THE TASK |
Every line of the records counts; transcribe each one exactly.
DATASET RECORDS below:
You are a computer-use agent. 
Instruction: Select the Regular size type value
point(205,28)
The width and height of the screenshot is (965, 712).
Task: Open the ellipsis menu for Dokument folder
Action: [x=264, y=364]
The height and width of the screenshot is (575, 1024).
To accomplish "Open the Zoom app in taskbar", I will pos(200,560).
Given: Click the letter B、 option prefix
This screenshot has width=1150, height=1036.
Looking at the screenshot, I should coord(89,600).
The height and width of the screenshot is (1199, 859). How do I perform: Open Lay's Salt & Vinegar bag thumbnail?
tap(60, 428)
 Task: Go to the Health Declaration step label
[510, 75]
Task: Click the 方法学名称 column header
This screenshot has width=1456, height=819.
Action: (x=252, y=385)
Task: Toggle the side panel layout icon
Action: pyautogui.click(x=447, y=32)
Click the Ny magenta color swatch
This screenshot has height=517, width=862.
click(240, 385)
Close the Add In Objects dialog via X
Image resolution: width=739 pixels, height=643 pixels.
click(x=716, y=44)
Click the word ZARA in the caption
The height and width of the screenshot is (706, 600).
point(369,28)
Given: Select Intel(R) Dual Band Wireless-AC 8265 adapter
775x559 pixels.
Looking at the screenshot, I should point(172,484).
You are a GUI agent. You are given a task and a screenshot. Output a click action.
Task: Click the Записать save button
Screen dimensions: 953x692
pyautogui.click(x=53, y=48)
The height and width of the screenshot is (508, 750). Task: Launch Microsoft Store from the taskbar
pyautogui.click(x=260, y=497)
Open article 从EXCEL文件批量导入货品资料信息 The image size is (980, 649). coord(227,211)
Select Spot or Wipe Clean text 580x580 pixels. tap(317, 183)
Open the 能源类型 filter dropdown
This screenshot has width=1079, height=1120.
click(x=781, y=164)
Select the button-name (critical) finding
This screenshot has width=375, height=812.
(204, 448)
End of DATASET RECORDS.
THE ANSWER |
You are a computer-use agent. 
Instruction: Select the Regular size type value
point(205,28)
The width and height of the screenshot is (965, 712).
Task: Open the ellipsis menu for Dokument folder
Action: [x=264, y=364]
The height and width of the screenshot is (575, 1024).
To accomplish "Open the Zoom app in taskbar", I will pos(200,560).
Given: Click the letter B、 option prefix
This screenshot has width=1150, height=1036.
Looking at the screenshot, I should coord(89,600).
The height and width of the screenshot is (1199, 859). How do I perform: Open Lay's Salt & Vinegar bag thumbnail?
tap(60, 428)
 Task: Go to the Health Declaration step label
[510, 75]
Task: Click the 方法学名称 column header
This screenshot has width=1456, height=819.
Action: (x=252, y=385)
Task: Toggle the side panel layout icon
Action: pyautogui.click(x=447, y=32)
Click the Ny magenta color swatch
This screenshot has height=517, width=862.
click(240, 385)
Close the Add In Objects dialog via X
Image resolution: width=739 pixels, height=643 pixels.
click(x=716, y=44)
Click the word ZARA in the caption
The height and width of the screenshot is (706, 600).
point(369,28)
Given: Select Intel(R) Dual Band Wireless-AC 8265 adapter
775x559 pixels.
Looking at the screenshot, I should point(172,484).
You are a GUI agent. You are given a task and a screenshot. Output a click action.
Task: Click the Записать save button
Screen dimensions: 953x692
pyautogui.click(x=53, y=48)
The height and width of the screenshot is (508, 750). Task: Launch Microsoft Store from the taskbar
pyautogui.click(x=260, y=497)
Open article 从EXCEL文件批量导入货品资料信息 The image size is (980, 649). coord(227,211)
Select Spot or Wipe Clean text 580x580 pixels. tap(317, 183)
Open the 能源类型 filter dropdown
This screenshot has width=1079, height=1120.
click(x=781, y=164)
Select the button-name (critical) finding
This screenshot has width=375, height=812.
(204, 448)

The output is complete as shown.